Screen-shots of their conversations are sent to me. Without variation, all of them diverge into freedom of speech, freedom of expression and the notorious right to opine.

‘It’s just their personal opinion.’

‘They are entitled to think what they want to think. As long as no one’s in your way.’

There are other questions that arise, such as:

‘Why do you care if anyone’s anti-gay? How does that affect you?’

Days later, my friend reluctantly admits to me that he has stopped trying to convince them otherwise.

‘There are no points,’ he says, ‘I cannot give them a list of reasons stating why it’s not right to be anti-gay.’

It isn’t in him to understand how something so basic cannot be understood. He is left with me. By now, my input on this matter is more than crucial to his life. I’m the last best-friend standing.

‘I will have to re-evaluate our friendship depending on what you have to say,’ his message threatens.

A few weeks before this conversation, he showed me a video of a public protest against same-sex marriage from November 2013, by a rather large group of people in Taiwan. A relatively small group of brave homosexuals crash the party carrying rainbow coloured slogans and wearing rainbow coloured identifiers.

The video shows them being separated and then surrounded by a human circle of anti-same-sex-marriage protesters. They wear a mask which covers their nose and mouth. On their sleeves is a red band. They carry placards with words concerning the future of their children, the plight of generations to come, the sanctity of marriage, etc.

Trapped in this circle, the individuals are silently asked to rethink their right to marriage, their sexuality and their lives. The video shifts from one circle of anti-homosexual thought to another, with an individual trapped inside. In one particular part of the video, an individual caught in this circle talks to the opposition. Her words are met with silence – strong silence, an iron curtain silence. Some of the homosexuals are seen to stand quietly within this circle. The others fight free. They are chased around. I am afraid for these outnumbered few. I’m also proud of them.

I know what my friend’s fear is. I know where the angst comes from. Simple mathematics. One plus one makes two. Two in a town in a state with ten towns makes it twenty. Twenty in a state in a region with five states makes it a hundred. A hundred in a country with five regions makes it five hundred. This is not drawn to scale. Amplify a small book sized map to the real size of the land. My miniature number of five hundred can be amplified to thousands, millions spread across the world. Now imagine them all coming out on the streets and protesting against the rights of homosexuals. Because they have a right to express, they have a right to opine and they can be anti-gay.
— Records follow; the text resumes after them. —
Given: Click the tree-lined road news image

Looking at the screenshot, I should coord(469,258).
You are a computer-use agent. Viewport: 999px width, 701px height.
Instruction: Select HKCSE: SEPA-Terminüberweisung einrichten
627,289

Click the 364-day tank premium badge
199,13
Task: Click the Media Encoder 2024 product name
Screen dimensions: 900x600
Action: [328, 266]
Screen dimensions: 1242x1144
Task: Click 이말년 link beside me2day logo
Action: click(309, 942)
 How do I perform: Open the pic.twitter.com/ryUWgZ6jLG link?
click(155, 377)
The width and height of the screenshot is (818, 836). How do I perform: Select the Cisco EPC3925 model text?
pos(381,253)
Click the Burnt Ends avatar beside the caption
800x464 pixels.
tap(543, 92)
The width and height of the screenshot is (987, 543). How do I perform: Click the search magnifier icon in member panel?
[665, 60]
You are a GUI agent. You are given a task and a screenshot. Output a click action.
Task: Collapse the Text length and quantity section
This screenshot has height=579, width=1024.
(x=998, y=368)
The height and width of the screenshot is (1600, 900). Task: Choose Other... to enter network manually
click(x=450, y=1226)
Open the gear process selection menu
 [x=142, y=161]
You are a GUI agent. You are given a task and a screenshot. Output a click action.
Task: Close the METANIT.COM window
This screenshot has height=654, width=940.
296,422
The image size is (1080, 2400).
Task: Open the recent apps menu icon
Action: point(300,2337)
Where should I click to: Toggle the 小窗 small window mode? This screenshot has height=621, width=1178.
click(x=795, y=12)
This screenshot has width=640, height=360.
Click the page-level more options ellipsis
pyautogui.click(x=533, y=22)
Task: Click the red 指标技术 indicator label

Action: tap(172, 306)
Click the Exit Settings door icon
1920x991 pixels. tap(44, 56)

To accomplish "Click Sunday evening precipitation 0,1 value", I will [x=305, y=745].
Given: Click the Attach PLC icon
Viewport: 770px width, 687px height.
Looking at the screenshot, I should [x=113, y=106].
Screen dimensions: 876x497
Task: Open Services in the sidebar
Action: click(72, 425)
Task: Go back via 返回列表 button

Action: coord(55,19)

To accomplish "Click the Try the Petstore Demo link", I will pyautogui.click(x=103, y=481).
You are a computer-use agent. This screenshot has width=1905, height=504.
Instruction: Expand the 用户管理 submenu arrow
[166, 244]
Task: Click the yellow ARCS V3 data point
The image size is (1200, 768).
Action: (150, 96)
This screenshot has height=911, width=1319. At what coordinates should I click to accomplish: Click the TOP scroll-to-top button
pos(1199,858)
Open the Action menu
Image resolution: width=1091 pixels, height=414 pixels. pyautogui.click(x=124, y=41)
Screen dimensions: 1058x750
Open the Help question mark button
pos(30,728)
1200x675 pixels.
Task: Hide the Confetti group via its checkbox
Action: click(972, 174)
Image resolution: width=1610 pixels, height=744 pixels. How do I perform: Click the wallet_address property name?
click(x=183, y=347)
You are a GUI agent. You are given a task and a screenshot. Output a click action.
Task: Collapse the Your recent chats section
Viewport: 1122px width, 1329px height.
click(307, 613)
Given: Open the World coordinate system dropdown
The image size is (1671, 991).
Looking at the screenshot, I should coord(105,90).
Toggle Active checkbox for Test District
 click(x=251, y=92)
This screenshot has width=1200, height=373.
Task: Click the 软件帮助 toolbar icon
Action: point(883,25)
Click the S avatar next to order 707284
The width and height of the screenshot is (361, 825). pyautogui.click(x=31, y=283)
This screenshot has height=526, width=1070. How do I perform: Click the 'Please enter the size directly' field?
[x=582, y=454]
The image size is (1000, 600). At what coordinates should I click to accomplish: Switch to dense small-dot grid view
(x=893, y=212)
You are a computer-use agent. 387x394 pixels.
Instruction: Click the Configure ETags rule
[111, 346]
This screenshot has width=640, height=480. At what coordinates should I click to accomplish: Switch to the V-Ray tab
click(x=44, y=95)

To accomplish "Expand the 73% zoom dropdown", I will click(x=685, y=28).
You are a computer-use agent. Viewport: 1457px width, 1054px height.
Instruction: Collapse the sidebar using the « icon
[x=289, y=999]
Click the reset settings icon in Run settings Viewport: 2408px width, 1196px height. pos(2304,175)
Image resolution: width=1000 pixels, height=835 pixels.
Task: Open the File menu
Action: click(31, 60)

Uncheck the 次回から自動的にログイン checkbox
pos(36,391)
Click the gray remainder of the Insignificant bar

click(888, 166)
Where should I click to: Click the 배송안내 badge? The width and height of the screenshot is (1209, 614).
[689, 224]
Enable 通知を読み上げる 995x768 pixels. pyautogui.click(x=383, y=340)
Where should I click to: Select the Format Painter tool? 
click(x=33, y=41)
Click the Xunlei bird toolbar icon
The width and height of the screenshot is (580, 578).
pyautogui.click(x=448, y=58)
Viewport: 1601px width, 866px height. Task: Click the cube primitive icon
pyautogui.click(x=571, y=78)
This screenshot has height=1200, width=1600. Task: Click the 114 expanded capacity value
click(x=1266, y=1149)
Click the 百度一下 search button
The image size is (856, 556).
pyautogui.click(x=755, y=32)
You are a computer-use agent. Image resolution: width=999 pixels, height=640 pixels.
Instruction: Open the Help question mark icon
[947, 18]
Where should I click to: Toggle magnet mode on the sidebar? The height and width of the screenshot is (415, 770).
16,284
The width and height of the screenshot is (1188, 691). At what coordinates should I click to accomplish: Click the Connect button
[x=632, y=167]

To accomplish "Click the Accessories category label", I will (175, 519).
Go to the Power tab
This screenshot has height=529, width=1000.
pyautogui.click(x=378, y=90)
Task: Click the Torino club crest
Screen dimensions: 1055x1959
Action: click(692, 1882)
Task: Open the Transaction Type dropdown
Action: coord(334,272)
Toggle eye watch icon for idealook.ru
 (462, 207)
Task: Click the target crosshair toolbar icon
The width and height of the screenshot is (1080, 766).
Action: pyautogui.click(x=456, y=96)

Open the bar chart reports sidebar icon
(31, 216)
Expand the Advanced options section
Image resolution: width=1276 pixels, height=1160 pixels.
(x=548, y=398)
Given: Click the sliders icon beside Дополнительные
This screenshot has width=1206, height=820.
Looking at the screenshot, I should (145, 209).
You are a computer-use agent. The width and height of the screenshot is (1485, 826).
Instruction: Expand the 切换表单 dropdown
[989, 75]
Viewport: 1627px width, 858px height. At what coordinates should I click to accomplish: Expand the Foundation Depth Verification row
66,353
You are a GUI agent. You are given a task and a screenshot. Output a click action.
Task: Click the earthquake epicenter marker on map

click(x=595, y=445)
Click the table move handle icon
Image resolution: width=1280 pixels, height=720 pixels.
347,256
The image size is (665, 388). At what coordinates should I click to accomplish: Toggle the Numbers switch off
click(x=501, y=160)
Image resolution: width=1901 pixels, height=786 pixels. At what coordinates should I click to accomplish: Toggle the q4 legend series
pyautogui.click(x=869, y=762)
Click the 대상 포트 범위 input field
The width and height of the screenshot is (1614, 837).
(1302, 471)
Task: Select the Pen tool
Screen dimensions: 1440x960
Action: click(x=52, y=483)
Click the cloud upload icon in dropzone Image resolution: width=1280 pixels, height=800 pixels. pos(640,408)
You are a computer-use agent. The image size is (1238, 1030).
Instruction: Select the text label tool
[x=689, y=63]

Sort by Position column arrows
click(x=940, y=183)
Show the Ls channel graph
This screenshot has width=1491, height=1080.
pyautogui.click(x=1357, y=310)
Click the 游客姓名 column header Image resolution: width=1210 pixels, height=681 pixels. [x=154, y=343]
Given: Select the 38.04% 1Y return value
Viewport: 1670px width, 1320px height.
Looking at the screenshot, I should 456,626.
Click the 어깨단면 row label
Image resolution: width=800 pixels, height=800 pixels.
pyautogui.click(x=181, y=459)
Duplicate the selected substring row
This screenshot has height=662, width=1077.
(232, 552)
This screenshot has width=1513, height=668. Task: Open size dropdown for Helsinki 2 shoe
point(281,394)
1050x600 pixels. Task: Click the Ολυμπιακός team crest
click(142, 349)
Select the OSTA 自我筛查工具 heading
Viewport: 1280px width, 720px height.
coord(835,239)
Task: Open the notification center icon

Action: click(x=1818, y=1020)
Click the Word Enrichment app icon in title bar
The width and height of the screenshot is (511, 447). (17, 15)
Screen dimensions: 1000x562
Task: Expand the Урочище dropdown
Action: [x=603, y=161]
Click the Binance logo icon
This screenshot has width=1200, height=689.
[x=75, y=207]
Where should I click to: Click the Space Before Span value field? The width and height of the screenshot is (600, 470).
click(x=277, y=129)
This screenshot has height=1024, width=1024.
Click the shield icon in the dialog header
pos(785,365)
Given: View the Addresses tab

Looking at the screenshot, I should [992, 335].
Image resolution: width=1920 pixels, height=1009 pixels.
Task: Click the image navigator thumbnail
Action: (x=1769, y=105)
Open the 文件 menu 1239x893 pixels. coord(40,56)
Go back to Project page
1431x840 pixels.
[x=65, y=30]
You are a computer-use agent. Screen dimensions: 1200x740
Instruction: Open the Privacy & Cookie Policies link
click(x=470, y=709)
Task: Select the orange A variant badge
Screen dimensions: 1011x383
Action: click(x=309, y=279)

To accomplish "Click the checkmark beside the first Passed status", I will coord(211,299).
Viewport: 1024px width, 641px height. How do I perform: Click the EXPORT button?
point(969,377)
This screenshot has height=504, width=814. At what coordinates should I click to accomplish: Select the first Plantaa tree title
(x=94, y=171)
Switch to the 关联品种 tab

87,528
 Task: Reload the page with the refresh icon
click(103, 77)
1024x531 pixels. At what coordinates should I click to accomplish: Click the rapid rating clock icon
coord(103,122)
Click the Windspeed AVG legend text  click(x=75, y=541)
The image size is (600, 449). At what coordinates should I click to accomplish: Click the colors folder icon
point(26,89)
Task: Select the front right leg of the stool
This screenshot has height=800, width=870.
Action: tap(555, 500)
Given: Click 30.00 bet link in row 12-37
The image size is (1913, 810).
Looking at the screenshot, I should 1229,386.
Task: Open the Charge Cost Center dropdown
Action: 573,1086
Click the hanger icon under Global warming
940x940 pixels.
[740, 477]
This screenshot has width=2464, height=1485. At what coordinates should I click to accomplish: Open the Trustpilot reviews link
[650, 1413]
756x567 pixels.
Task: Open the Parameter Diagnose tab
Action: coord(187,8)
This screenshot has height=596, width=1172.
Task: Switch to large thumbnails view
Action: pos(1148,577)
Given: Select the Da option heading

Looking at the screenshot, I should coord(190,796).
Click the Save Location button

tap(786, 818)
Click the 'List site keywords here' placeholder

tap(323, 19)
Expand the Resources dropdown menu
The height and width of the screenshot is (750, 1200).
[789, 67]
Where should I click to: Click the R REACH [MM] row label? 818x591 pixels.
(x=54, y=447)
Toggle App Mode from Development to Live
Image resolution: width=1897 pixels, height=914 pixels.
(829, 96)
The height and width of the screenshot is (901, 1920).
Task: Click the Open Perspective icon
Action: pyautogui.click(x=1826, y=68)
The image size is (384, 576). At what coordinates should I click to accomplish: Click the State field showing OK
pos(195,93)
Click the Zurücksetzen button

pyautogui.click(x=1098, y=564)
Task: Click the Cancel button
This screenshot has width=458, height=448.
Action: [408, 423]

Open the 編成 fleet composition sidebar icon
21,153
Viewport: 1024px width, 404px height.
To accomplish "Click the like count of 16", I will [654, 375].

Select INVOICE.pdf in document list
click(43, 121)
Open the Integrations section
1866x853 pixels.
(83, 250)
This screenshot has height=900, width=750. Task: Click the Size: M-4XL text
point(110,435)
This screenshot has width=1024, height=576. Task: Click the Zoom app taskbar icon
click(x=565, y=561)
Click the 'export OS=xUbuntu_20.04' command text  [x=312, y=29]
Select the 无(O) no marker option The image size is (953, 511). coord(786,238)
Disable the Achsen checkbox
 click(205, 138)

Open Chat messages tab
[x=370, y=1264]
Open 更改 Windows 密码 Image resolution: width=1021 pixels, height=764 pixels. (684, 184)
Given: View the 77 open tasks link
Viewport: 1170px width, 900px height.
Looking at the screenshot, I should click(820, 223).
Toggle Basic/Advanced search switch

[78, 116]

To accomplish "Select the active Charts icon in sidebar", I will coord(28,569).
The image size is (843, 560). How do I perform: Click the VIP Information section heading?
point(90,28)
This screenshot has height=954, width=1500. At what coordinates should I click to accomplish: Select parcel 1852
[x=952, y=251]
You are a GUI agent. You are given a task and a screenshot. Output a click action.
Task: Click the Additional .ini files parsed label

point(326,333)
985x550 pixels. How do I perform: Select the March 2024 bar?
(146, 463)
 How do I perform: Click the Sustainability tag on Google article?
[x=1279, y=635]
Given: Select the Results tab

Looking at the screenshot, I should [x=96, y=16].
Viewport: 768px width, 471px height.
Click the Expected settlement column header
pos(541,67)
Roughly make an estimate of the number of people who could be anti-gay right now. Imagine those around you, those who give you grudging looks, those who keep their distance from the subject. I’ve counted forty so far in my personal circle of friends and acquaintances. I’m too afraid to assess my family.

In December 2013, Section 377 of the Indian Penal Code which ‘criminalises carnal intercourse against the order of nature’ was reinstated after its repeal in 2009. It was initially introduced in 1860 by the British rulers against homosexuality in India.

“377. Unnatural offences: Whoever voluntarily has carnal intercourse against the order of nature with any man, woman or animal, shall be punished with imprisonment for life, or with imprisonment of either description for term which may extend to ten years, and shall also be liable to fine.”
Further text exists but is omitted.